#### ESTRATTO FORNITO
Gli anni fiorentini: intervista ai Diaframma

Esce oggi “The Self Years” dei Diaframma. Per l’occasione pubblico la chiacchierata che abbiamo fatto all’IBS di Firenze prima del loro live per presentare questo ultimo lavoro.

I Diaframma hanno iniziato la loro attività all’inizio degli anni 80, quando erano ancora al liceo, e da allora non si sono mai fermati (fatta eccezione per un periodo di pochi mesi tra la fine del 1988 e l’inizio del 1989) dando vita a una produzione discografica imponente – una ventina di album in studio – e macinando migliaia di concerti, finendo per divenire un elemento culturale imprescindibile del panorama musicale del nostro Paese. I Diaframma sono infatti una delle band seminali del rock italiano degli ultimi quarant’anni e vantano un’evoluzione straordinariamente coerente e sincera. Ancora in attività dopo numerosi cambi di formazione (ricordiamo Nicola Vannini, primissima voce, che poi fu sostituito da Miro Sassolini), sono stati protagonisti dei famigerati anni 80 fiorentini, anni cruciali per varie esperienze artistiche che hanno avuto luogo in città: chi li ha vissuti racconta che si respirava un’aria di fermento e multidisciplinarità che agitava la scena nazionale. Qui nascevano sinergie non solo tra musicisti ma anche con stilisti, scrittori, ecc. Insomma, la scena fiorentina aveva la capacità, lo spessore e la credibilità per parlare a tutto il paese e per essere considerata un esempio virtuoso. Soprattutto, i 4 gruppi più importanti della new wave si trovavano tutti qui: Litfiba, Diaframma, Neon e Pankow.

#### COMPITI DA SVOLGERE
1/ In base all'estratto sui Diaframma, indica perché la chiacchierata con la band viene pubblicata proprio oggi.
2/ Ripeti alla lettera il passo dell'estratto sui Diaframma che comincia con le parole "Gli anni fiorentini: intervista" e si chiude dopo le parole "questo ultimo lavoro.".
3/ Scrivi la parte successiva dell'estratto sui Diaframma, riprendendo subito dopo l'ultima frase riportata.

#### DATI ESTRATTI

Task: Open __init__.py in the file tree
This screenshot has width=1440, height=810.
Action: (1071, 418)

...

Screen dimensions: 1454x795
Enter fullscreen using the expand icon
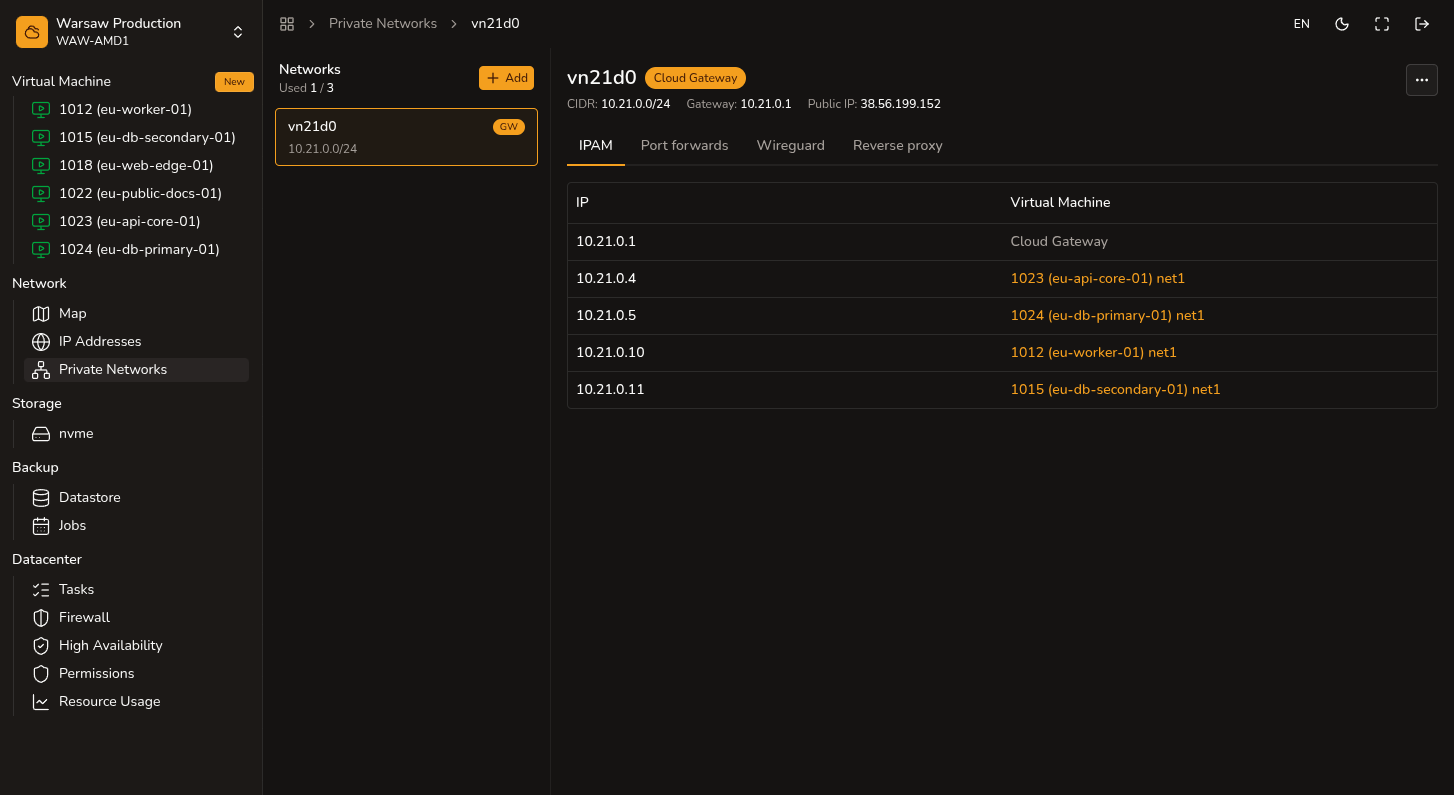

#### RISULTATI DEI COMPITI
1/ Viene pubblicata oggi perché oggi esce "The Self Years" dei Diaframma. L'intervista, registrata all'IBS di Firenze prima del live di presentazione di questo ultimo lavoro, è diffusa in occasione dell'uscita del disco.

2/
Gli anni fiorentini: intervista ai Diaframma

Esce oggi “The Self Years” dei Diaframma. Per l’occasione pubblico la chiacchierata che abbiamo fatto all’IBS di Firenze prima del loro live per presentare questo ultimo lavoro.

3/
Nonostante numerosi avvicendamenti di diversi musicisti – una ventina – all’interno del gruppo, l’anima dei Diaframma è rimasta sempre la stessa, incarnata dall’unico componente della formazione originale rimasto: il cantante, chitarrista e autore Federico Fiumani. Il gruppo è una sua creatura, fin quasi a identificarsi con lui.

Come band li seguo da molti anni, ma li ho conosciuti personalmente soltanto nel 2012, ad Agliana (Pistoia), prima di un loro concerto, in occasione delle riprese di un’intervista. Con Angelo Teardo (ex voce Strange Fruit, poi Soundabout) stavamo girando un documentario sulla scena musicale fiorentina, poi quel lavoro non è stato completato, ma dalla sbobinatura di quella raccolta di interviste tre anni dopo è uscito il mio primo libro, “Firenze suona” (Zona, 2015). É grazie a questo lavoro che abbiamo stretto amicizia.

Federico, ci presenti la formazione attuale dei Diaframma?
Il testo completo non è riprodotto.